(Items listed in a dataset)
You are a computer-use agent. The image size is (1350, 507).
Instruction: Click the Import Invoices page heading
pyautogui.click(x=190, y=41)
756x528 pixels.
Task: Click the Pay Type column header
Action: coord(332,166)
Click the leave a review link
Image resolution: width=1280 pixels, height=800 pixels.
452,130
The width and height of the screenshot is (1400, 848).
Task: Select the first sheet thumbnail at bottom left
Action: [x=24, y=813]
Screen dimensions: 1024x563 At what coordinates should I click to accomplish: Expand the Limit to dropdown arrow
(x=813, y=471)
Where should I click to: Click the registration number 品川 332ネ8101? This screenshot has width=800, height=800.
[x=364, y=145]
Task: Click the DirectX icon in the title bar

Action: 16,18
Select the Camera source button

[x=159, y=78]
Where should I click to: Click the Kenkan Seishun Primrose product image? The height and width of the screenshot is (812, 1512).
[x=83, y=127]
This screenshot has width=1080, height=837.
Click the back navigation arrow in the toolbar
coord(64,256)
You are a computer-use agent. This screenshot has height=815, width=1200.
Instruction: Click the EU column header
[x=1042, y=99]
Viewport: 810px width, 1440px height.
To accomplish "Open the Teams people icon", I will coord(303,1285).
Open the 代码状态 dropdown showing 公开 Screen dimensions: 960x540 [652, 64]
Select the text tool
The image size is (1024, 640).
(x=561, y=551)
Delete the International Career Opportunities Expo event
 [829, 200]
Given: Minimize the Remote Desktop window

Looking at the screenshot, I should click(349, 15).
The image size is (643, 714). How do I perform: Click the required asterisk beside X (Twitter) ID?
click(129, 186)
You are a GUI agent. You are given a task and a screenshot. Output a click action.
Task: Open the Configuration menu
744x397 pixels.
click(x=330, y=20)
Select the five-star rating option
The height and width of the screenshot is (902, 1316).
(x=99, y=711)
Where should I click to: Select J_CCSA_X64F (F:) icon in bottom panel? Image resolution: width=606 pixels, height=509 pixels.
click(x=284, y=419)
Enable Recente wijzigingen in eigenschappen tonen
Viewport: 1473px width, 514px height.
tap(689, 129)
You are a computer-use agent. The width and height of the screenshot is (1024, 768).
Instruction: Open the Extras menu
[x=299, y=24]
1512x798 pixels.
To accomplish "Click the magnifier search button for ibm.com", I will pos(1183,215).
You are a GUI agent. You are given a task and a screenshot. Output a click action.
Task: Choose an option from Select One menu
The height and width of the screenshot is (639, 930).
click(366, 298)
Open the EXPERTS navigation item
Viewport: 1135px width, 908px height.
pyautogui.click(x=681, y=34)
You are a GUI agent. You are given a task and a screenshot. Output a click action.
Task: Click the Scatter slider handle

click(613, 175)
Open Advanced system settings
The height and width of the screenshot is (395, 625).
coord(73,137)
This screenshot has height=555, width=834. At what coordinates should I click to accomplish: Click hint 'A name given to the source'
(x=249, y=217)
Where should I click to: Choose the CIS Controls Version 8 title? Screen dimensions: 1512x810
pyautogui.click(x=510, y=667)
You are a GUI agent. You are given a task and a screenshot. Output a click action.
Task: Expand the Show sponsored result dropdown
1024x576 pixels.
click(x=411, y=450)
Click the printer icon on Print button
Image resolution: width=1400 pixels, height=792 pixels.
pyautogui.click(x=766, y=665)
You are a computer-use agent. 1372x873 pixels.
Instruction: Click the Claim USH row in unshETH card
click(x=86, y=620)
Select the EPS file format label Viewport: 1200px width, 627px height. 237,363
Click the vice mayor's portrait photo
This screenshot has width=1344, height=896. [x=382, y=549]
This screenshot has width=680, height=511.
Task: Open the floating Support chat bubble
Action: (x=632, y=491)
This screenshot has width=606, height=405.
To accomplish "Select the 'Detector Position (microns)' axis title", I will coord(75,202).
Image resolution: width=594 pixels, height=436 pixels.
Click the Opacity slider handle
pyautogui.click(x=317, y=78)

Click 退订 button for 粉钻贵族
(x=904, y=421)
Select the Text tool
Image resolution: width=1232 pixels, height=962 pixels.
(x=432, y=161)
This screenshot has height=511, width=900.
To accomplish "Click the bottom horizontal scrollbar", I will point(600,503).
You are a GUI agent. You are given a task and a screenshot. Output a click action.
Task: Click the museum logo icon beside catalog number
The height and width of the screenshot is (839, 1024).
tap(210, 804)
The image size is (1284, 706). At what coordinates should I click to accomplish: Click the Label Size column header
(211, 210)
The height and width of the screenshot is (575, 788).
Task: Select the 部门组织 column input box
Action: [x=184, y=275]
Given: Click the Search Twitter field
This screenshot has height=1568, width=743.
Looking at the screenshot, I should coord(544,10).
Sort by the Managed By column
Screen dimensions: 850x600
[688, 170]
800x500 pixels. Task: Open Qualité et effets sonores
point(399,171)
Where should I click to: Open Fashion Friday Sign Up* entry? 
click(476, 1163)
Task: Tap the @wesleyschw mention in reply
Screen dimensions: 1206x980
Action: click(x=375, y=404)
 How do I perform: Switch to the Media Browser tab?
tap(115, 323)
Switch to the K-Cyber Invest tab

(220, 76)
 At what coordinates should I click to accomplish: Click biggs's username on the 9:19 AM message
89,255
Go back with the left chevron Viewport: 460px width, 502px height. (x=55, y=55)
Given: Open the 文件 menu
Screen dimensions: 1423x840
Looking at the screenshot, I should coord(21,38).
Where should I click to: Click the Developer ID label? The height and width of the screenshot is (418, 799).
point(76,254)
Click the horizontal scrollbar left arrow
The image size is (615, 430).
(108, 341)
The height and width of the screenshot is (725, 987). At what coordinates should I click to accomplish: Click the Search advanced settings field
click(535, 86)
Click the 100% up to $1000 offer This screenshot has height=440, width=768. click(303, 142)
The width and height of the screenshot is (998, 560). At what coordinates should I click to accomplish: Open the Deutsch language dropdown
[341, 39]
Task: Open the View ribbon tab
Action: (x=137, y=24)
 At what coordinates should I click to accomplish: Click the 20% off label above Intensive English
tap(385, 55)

[HOW TO COMPLETE THIS TASK] Print the data above again, with nothing altered and nothing left out.

[TASK ANSWER]
You are a computer-use agent. The image size is (1350, 507).
Instruction: Click the Import Invoices page heading
pyautogui.click(x=190, y=41)
756x528 pixels.
Task: Click the Pay Type column header
Action: coord(332,166)
Click the leave a review link
Image resolution: width=1280 pixels, height=800 pixels.
452,130
The width and height of the screenshot is (1400, 848).
Task: Select the first sheet thumbnail at bottom left
Action: [x=24, y=813]
Screen dimensions: 1024x563 At what coordinates should I click to accomplish: Expand the Limit to dropdown arrow
(x=813, y=471)
Where should I click to: Click the registration number 品川 332ネ8101? This screenshot has width=800, height=800.
[x=364, y=145]
Task: Click the DirectX icon in the title bar

Action: 16,18
Select the Camera source button

[x=159, y=78]
Where should I click to: Click the Kenkan Seishun Primrose product image? The height and width of the screenshot is (812, 1512).
[x=83, y=127]
This screenshot has width=1080, height=837.
Click the back navigation arrow in the toolbar
coord(64,256)
You are a computer-use agent. This screenshot has height=815, width=1200.
Instruction: Click the EU column header
[x=1042, y=99]
Viewport: 810px width, 1440px height.
To accomplish "Open the Teams people icon", I will coord(303,1285).
Open the 代码状态 dropdown showing 公开 Screen dimensions: 960x540 [652, 64]
Select the text tool
The image size is (1024, 640).
(x=561, y=551)
Delete the International Career Opportunities Expo event
 [829, 200]
Given: Minimize the Remote Desktop window

Looking at the screenshot, I should click(349, 15).
The image size is (643, 714). How do I perform: Click the required asterisk beside X (Twitter) ID?
click(129, 186)
You are a GUI agent. You are given a task and a screenshot. Output a click action.
Task: Open the Configuration menu
744x397 pixels.
click(x=330, y=20)
Select the five-star rating option
The height and width of the screenshot is (902, 1316).
(x=99, y=711)
Where should I click to: Select J_CCSA_X64F (F:) icon in bottom panel? Image resolution: width=606 pixels, height=509 pixels.
click(x=284, y=419)
Enable Recente wijzigingen in eigenschappen tonen
Viewport: 1473px width, 514px height.
tap(689, 129)
You are a computer-use agent. The width and height of the screenshot is (1024, 768).
Instruction: Open the Extras menu
[x=299, y=24]
1512x798 pixels.
To accomplish "Click the magnifier search button for ibm.com", I will pos(1183,215).
You are a GUI agent. You are given a task and a screenshot. Output a click action.
Task: Choose an option from Select One menu
The height and width of the screenshot is (639, 930).
click(366, 298)
Open the EXPERTS navigation item
Viewport: 1135px width, 908px height.
pyautogui.click(x=681, y=34)
You are a GUI agent. You are given a task and a screenshot. Output a click action.
Task: Click the Scatter slider handle

click(613, 175)
Open Advanced system settings
The height and width of the screenshot is (395, 625).
coord(73,137)
This screenshot has height=555, width=834. At what coordinates should I click to accomplish: Click hint 'A name given to the source'
(x=249, y=217)
Where should I click to: Choose the CIS Controls Version 8 title? Screen dimensions: 1512x810
pyautogui.click(x=510, y=667)
You are a GUI agent. You are given a task and a screenshot. Output a click action.
Task: Expand the Show sponsored result dropdown
1024x576 pixels.
click(x=411, y=450)
Click the printer icon on Print button
Image resolution: width=1400 pixels, height=792 pixels.
pyautogui.click(x=766, y=665)
You are a computer-use agent. 1372x873 pixels.
Instruction: Click the Claim USH row in unshETH card
click(x=86, y=620)
Select the EPS file format label Viewport: 1200px width, 627px height. 237,363
Click the vice mayor's portrait photo
This screenshot has width=1344, height=896. [x=382, y=549]
This screenshot has width=680, height=511.
Task: Open the floating Support chat bubble
Action: (x=632, y=491)
This screenshot has width=606, height=405.
To accomplish "Select the 'Detector Position (microns)' axis title", I will coord(75,202).
Image resolution: width=594 pixels, height=436 pixels.
Click the Opacity slider handle
pyautogui.click(x=317, y=78)

Click 退订 button for 粉钻贵族
(x=904, y=421)
Select the Text tool
Image resolution: width=1232 pixels, height=962 pixels.
(x=432, y=161)
This screenshot has height=511, width=900.
To accomplish "Click the bottom horizontal scrollbar", I will point(600,503).
You are a GUI agent. You are given a task and a screenshot. Output a click action.
Task: Click the museum logo icon beside catalog number
The height and width of the screenshot is (839, 1024).
tap(210, 804)
The image size is (1284, 706). At what coordinates should I click to accomplish: Click the Label Size column header
(211, 210)
The height and width of the screenshot is (575, 788).
Task: Select the 部门组织 column input box
Action: [x=184, y=275]
Given: Click the Search Twitter field
This screenshot has height=1568, width=743.
Looking at the screenshot, I should coord(544,10).
Sort by the Managed By column
Screen dimensions: 850x600
[688, 170]
800x500 pixels. Task: Open Qualité et effets sonores
point(399,171)
Where should I click to: Open Fashion Friday Sign Up* entry? 
click(476, 1163)
Task: Tap the @wesleyschw mention in reply
Screen dimensions: 1206x980
Action: click(x=375, y=404)
 How do I perform: Switch to the Media Browser tab?
tap(115, 323)
Switch to the K-Cyber Invest tab

(220, 76)
 At what coordinates should I click to accomplish: Click biggs's username on the 9:19 AM message
89,255
Go back with the left chevron Viewport: 460px width, 502px height. (x=55, y=55)
Given: Open the 文件 menu
Screen dimensions: 1423x840
Looking at the screenshot, I should coord(21,38).
Where should I click to: Click the Developer ID label? The height and width of the screenshot is (418, 799).
point(76,254)
Click the horizontal scrollbar left arrow
The image size is (615, 430).
(108, 341)
The height and width of the screenshot is (725, 987). At what coordinates should I click to accomplish: Click the Search advanced settings field
click(535, 86)
Click the 100% up to $1000 offer This screenshot has height=440, width=768. click(303, 142)
The width and height of the screenshot is (998, 560). At what coordinates should I click to accomplish: Open the Deutsch language dropdown
[341, 39]
Task: Open the View ribbon tab
Action: (x=137, y=24)
 At what coordinates should I click to accomplish: Click the 20% off label above Intensive English
tap(385, 55)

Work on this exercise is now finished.